▶ Aim of the task
Copy out the records word for word, starting at the line containing "This screenshot has" and ending at the line containing "The image size is (607, 1021).", including both of those lines.

▶ Data entries
<<<<
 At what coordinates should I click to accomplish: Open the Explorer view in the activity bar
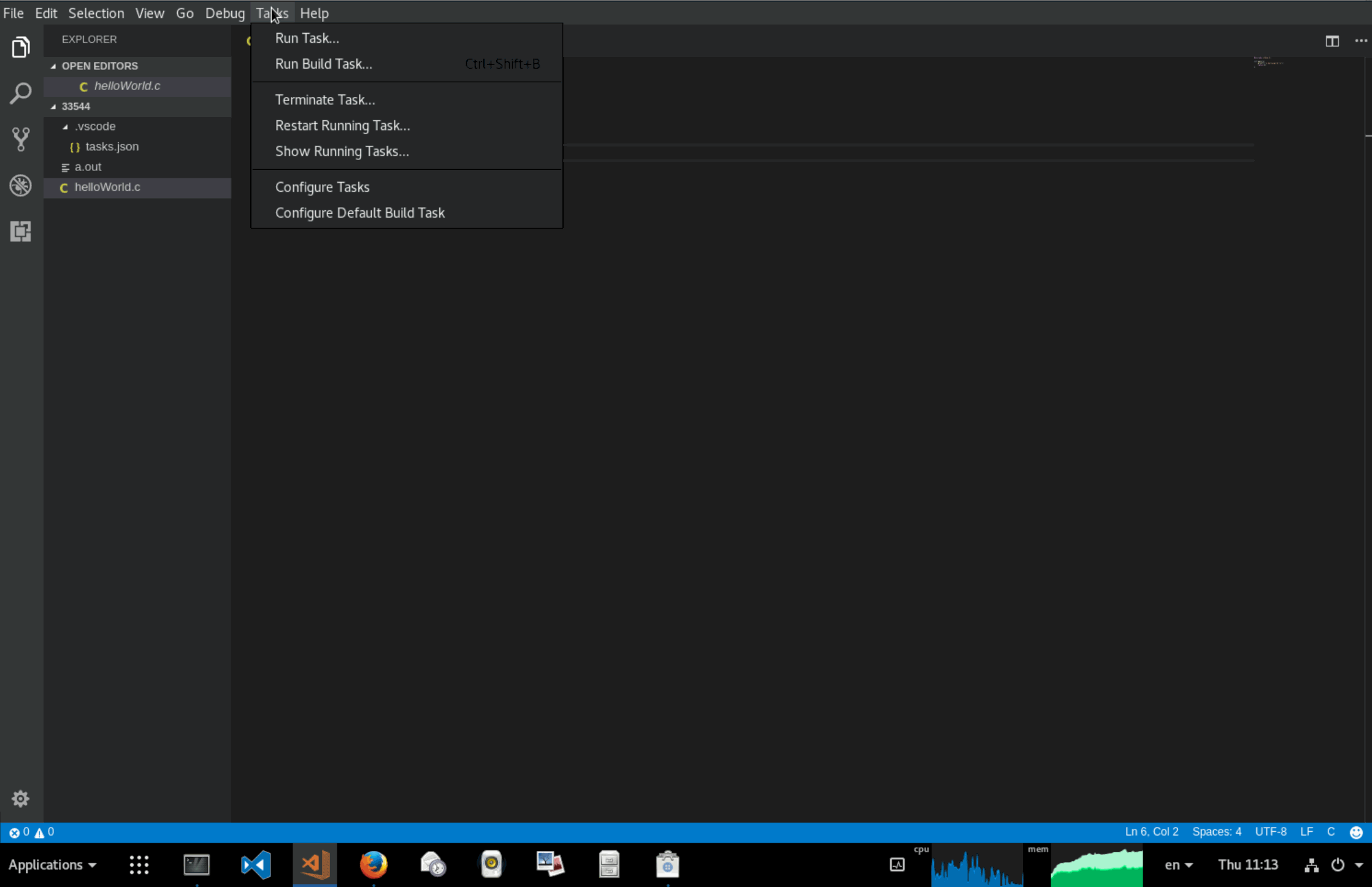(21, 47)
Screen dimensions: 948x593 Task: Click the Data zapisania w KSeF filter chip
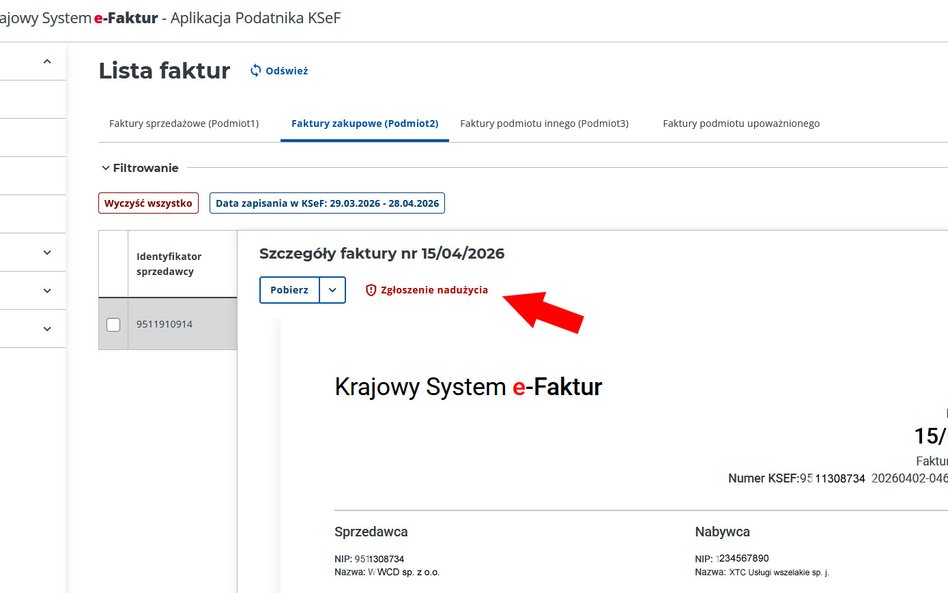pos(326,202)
>>>>
<<<<
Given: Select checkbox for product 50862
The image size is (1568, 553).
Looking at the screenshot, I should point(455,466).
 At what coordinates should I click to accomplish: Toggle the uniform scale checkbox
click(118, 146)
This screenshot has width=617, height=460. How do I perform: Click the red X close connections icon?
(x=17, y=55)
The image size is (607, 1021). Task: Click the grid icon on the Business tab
>>>>
▶ Answer to this problem
This screenshot has width=617, height=460. How do I perform: Click the red X close connections icon?
(x=17, y=55)
The image size is (607, 1021). Task: Click the grid icon on the Business tab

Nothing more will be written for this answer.